TASK – Your output should be the entries below, from the first line up to and including the line with "Task: Disable the Image description toggle", reproduced exactly and with no other lines.

RECORDS SUPPLIED –
== Segment start ==

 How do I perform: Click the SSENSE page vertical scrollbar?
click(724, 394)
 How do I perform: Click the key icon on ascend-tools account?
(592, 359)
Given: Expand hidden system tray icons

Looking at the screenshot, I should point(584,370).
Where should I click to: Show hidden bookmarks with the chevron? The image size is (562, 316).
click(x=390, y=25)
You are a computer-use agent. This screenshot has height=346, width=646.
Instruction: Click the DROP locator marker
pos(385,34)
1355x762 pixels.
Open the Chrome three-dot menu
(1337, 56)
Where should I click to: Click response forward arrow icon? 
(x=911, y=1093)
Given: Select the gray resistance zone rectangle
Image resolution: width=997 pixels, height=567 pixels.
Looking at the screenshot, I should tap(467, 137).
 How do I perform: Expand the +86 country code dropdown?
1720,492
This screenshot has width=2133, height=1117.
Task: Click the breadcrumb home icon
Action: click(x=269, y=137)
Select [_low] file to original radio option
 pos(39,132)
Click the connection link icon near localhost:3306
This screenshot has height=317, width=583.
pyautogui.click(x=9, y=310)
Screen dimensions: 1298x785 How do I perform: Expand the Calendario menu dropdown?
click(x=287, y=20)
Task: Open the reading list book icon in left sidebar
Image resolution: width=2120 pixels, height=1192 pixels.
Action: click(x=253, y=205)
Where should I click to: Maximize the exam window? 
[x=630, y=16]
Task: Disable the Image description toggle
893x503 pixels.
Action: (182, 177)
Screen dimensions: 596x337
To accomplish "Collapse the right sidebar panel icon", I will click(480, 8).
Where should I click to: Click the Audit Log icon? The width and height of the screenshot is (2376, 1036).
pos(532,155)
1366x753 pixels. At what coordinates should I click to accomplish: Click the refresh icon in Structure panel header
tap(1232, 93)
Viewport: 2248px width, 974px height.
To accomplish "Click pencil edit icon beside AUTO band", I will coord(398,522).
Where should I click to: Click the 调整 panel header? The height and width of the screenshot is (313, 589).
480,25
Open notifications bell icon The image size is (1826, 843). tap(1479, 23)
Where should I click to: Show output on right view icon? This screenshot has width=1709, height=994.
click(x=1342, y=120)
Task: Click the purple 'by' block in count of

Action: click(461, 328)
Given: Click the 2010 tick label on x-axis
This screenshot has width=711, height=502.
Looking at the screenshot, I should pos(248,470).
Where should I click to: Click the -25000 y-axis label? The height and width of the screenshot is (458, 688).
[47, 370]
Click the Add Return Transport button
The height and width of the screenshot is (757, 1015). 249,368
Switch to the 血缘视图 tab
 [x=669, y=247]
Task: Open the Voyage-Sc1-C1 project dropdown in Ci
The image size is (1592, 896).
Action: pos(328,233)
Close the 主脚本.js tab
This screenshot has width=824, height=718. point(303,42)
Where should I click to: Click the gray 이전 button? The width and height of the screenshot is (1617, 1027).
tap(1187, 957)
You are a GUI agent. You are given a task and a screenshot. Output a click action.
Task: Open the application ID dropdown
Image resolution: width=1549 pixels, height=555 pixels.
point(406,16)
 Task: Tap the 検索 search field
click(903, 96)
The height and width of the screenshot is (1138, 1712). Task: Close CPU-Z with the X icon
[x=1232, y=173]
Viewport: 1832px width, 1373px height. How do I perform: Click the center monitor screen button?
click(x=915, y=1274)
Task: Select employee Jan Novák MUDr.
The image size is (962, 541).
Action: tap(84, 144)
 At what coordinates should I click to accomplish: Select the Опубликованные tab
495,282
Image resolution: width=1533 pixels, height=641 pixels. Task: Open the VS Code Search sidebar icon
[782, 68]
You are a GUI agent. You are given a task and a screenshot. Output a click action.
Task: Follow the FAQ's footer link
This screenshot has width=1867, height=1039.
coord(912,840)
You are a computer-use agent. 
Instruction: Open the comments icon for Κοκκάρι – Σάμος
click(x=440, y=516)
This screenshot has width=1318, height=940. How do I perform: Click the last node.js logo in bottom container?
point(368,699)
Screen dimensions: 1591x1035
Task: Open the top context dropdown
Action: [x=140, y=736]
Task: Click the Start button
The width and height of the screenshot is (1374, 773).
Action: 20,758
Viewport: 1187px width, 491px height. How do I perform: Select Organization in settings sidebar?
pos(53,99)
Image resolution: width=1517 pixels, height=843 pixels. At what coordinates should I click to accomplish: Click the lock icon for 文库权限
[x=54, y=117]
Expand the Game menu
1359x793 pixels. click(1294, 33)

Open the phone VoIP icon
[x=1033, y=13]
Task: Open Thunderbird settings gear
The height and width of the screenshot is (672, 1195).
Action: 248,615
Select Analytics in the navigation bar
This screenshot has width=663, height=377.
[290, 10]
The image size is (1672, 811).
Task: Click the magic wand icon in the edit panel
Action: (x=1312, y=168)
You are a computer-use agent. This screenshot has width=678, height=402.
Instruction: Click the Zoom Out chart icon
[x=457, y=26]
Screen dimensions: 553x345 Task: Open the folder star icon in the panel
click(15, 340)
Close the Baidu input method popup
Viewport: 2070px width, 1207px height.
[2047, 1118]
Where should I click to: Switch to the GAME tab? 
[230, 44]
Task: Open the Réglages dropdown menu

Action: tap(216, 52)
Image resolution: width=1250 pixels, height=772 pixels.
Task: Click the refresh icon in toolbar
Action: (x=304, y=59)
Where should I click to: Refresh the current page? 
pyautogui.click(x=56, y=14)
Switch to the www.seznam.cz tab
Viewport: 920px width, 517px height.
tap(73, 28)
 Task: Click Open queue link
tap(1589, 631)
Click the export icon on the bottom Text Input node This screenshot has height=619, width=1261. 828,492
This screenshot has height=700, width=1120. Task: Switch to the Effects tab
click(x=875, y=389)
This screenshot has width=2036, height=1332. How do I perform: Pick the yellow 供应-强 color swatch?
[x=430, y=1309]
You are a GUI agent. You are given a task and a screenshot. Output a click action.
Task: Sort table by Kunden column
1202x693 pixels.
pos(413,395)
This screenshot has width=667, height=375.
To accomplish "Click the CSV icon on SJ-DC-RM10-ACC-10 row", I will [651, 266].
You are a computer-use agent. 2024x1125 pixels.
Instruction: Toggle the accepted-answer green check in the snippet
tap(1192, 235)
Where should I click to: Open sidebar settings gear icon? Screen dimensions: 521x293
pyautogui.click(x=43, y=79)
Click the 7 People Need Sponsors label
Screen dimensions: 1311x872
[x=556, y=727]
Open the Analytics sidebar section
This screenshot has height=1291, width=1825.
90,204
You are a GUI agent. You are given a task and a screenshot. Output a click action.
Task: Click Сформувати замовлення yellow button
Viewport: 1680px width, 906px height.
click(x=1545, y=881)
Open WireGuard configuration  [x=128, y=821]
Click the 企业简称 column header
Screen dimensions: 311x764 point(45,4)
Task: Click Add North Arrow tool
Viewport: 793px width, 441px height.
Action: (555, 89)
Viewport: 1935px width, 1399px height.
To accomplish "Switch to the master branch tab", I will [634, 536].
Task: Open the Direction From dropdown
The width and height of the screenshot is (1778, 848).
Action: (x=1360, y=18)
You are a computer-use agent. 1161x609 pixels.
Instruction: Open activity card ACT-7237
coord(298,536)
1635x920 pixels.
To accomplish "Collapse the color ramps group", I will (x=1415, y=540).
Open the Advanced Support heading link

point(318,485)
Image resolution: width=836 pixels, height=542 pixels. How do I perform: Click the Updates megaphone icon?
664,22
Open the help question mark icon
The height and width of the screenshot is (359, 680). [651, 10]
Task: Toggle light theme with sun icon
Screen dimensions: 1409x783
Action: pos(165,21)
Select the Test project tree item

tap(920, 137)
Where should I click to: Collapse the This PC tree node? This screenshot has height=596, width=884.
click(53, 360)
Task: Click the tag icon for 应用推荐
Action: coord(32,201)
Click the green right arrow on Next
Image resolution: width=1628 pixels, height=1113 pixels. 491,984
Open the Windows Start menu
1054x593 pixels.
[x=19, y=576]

== Segment end ==

THE ANSWER –
 How do I perform: Click the SSENSE page vertical scrollbar?
click(724, 394)
 How do I perform: Click the key icon on ascend-tools account?
(592, 359)
Given: Expand hidden system tray icons

Looking at the screenshot, I should point(584,370).
Where should I click to: Show hidden bookmarks with the chevron? The image size is (562, 316).
click(x=390, y=25)
You are a computer-use agent. This screenshot has height=346, width=646.
Instruction: Click the DROP locator marker
pos(385,34)
1355x762 pixels.
Open the Chrome three-dot menu
(1337, 56)
Where should I click to: Click response forward arrow icon? 
(x=911, y=1093)
Given: Select the gray resistance zone rectangle
Image resolution: width=997 pixels, height=567 pixels.
Looking at the screenshot, I should tap(467, 137).
 How do I perform: Expand the +86 country code dropdown?
1720,492
This screenshot has width=2133, height=1117.
Task: Click the breadcrumb home icon
Action: click(x=269, y=137)
Select [_low] file to original radio option
 pos(39,132)
Click the connection link icon near localhost:3306
This screenshot has height=317, width=583.
pyautogui.click(x=9, y=310)
Screen dimensions: 1298x785 How do I perform: Expand the Calendario menu dropdown?
click(x=287, y=20)
Task: Open the reading list book icon in left sidebar
Image resolution: width=2120 pixels, height=1192 pixels.
Action: click(x=253, y=205)
Where should I click to: Maximize the exam window? 
[x=630, y=16]
Task: Disable the Image description toggle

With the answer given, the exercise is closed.